WHAT IS EXPECTED: Once the line with "Viewport: 1172px width, 413px" is reached, output it and every line after it, exactly, through the end of the records below. Pictures are skipped.

◇ ◇ ◇ ◇ ◇

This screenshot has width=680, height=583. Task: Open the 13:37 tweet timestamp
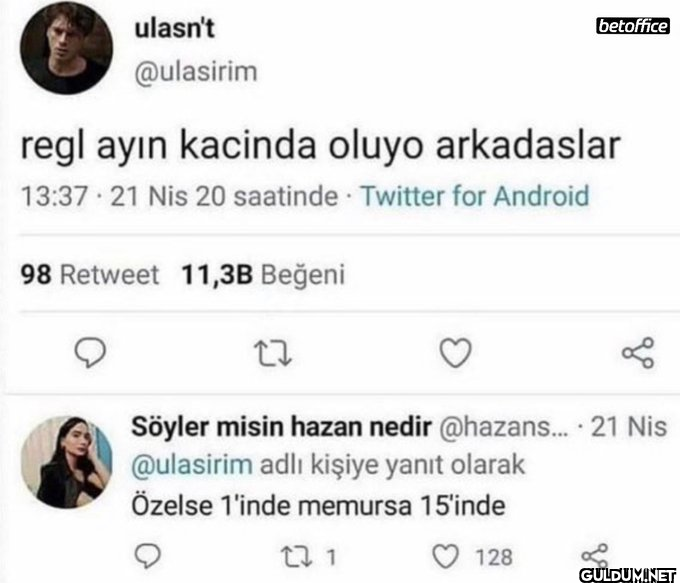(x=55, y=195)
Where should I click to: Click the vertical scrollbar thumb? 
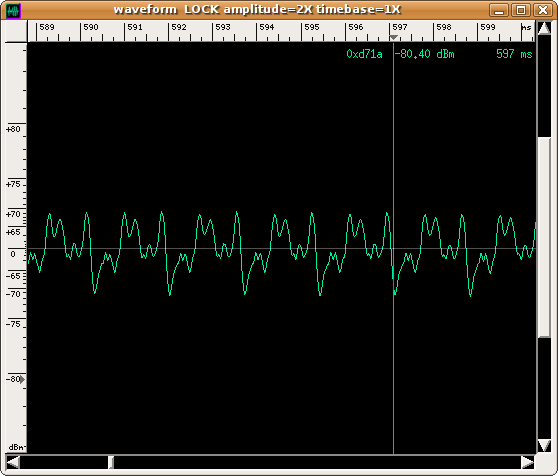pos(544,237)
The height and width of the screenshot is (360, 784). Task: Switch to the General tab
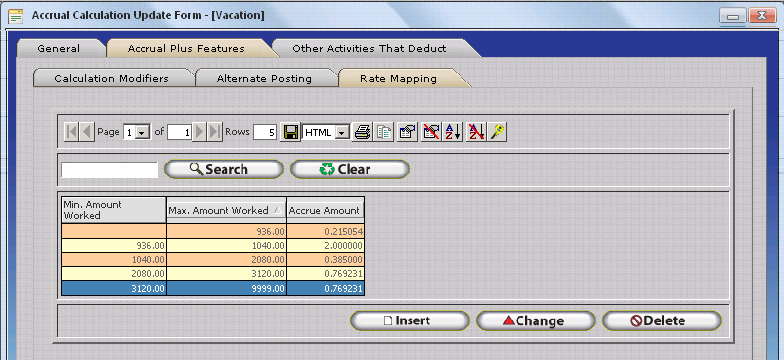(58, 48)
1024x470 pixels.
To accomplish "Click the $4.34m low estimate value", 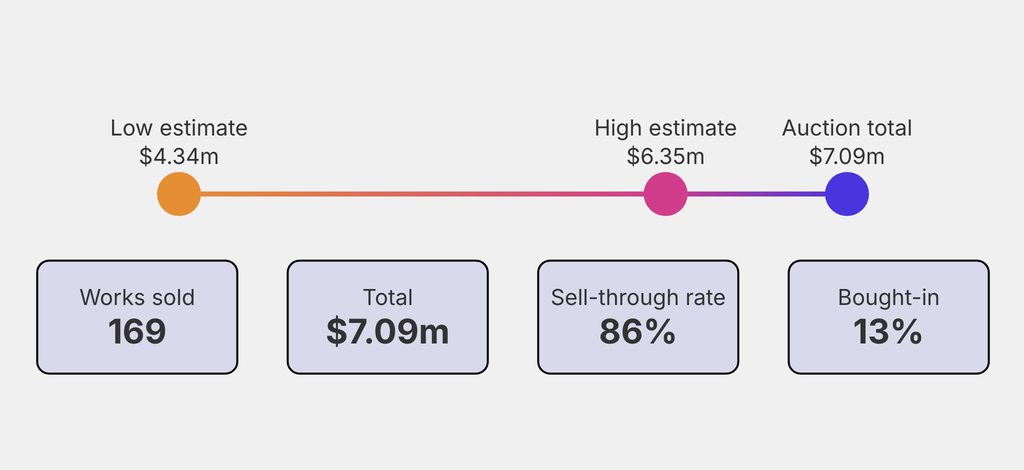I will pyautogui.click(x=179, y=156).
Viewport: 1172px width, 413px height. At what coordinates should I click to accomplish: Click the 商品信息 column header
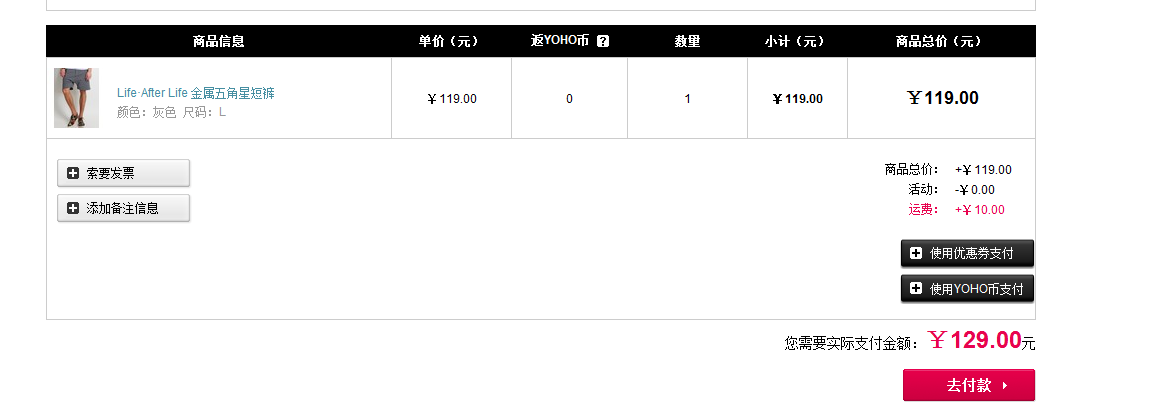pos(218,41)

◇ ◇ ◇ ◇ ◇

SOLUTION:
Viewport: 1172px width, 413px height. At what coordinates should I click to accomplish: Click the 商品信息 column header
pos(218,41)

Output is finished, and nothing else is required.